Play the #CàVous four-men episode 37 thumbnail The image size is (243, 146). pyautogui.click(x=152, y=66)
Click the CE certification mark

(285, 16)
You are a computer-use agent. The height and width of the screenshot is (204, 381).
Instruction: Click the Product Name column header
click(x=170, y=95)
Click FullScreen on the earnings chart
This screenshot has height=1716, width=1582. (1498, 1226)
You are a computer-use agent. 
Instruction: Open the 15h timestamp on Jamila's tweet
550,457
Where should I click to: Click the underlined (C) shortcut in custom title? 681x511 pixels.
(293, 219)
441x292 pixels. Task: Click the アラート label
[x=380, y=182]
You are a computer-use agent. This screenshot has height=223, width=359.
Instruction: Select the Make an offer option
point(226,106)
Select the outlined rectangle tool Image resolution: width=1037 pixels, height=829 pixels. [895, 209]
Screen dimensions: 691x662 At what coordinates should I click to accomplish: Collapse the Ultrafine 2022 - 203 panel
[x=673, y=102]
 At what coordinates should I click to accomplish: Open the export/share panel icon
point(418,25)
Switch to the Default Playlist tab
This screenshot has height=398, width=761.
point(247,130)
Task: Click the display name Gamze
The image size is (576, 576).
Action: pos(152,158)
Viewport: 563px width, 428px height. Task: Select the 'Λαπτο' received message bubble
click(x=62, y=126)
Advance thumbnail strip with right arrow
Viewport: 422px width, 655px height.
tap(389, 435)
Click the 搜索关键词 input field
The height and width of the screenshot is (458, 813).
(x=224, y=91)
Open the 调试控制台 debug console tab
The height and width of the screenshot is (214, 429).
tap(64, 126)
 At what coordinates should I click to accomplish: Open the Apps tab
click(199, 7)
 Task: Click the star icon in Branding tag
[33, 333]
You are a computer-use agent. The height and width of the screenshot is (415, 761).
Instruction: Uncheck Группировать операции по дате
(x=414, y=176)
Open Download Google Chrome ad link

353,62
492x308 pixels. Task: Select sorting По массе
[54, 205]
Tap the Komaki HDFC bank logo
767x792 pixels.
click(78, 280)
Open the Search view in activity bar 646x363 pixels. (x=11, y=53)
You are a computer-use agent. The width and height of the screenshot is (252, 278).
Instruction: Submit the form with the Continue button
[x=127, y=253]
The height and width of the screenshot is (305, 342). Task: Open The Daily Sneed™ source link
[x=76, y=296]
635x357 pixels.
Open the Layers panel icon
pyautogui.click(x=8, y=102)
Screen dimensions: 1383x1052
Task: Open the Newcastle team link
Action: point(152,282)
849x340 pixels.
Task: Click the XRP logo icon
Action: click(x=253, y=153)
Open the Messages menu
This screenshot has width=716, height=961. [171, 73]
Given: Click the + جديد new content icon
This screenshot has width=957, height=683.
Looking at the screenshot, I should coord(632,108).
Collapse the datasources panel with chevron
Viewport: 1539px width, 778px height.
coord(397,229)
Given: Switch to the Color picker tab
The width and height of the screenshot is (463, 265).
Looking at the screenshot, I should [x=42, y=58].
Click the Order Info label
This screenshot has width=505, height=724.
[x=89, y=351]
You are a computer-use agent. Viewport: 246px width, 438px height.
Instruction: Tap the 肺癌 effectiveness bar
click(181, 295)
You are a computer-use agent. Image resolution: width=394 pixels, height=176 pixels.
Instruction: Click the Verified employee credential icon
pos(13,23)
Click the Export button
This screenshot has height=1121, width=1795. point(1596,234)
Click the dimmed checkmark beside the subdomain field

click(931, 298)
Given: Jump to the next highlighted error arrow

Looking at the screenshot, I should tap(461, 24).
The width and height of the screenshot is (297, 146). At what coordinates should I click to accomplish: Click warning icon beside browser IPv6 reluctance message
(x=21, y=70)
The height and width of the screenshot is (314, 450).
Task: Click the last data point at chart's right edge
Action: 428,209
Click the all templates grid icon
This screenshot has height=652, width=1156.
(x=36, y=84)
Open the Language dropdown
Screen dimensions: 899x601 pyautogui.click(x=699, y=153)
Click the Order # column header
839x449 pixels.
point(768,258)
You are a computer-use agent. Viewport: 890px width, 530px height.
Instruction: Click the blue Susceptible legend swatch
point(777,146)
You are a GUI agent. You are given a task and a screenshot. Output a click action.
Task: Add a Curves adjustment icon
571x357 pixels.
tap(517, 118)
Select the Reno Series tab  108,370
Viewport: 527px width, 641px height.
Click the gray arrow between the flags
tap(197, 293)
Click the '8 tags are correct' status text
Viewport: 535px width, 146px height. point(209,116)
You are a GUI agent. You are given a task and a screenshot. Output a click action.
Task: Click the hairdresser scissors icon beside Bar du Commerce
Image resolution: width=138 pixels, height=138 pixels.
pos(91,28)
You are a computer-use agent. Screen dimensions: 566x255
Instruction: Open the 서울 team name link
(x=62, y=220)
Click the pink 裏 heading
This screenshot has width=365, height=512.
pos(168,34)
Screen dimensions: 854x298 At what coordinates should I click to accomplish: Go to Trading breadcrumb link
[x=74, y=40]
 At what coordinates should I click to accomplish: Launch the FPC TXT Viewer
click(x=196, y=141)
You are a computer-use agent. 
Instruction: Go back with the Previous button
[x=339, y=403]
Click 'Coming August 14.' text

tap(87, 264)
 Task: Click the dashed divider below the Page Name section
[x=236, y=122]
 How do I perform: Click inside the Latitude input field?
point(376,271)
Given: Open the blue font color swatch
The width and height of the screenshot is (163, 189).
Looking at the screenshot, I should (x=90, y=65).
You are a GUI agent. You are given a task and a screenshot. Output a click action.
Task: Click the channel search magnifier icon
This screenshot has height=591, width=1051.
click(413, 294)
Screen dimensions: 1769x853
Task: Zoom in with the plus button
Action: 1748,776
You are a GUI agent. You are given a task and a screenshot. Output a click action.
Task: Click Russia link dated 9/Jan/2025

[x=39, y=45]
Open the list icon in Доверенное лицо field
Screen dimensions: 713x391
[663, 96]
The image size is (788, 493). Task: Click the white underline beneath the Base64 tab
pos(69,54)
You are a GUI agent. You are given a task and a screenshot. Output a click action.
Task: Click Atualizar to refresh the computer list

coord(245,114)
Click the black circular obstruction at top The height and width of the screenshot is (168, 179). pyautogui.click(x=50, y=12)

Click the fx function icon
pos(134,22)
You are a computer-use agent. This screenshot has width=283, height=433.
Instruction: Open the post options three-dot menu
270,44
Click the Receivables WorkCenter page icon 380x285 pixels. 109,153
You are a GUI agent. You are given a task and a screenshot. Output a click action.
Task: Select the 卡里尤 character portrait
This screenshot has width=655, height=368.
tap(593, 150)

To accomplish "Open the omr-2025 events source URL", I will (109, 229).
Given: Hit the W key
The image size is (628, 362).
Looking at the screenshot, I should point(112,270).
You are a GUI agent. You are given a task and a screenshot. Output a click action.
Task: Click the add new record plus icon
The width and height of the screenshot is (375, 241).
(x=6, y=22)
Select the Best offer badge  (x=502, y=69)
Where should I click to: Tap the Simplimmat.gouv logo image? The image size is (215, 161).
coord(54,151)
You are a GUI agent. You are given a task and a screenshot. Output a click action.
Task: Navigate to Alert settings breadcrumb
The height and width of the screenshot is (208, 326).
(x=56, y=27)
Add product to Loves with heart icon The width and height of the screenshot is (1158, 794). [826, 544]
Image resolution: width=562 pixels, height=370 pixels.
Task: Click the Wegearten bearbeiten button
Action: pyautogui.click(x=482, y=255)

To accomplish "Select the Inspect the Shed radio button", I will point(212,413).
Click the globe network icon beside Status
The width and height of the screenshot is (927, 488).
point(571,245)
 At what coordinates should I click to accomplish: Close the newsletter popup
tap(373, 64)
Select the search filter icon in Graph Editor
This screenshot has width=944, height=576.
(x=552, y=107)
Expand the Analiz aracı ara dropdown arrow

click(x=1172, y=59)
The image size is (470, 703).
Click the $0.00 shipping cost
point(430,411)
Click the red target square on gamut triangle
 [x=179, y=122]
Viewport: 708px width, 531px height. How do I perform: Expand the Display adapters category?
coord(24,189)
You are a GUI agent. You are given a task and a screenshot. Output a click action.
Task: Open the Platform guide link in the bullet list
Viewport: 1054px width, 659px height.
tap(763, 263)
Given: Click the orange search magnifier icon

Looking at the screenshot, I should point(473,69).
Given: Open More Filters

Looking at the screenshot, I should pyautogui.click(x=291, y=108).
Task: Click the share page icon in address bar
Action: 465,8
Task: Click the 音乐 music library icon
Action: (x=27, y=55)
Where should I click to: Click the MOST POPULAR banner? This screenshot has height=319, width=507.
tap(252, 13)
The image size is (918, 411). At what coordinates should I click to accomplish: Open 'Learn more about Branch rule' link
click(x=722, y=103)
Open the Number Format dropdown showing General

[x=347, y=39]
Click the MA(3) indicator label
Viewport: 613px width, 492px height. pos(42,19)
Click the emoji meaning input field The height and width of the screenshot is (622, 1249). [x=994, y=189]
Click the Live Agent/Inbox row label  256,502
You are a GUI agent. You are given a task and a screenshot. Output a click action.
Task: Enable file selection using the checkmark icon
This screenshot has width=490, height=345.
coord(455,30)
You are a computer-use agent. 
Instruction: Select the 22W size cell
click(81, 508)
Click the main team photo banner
══════════════════════════════
Where a line above contains the word "Order", copy that line.

> Response area:
Click the Order Info label
Click the Order # column header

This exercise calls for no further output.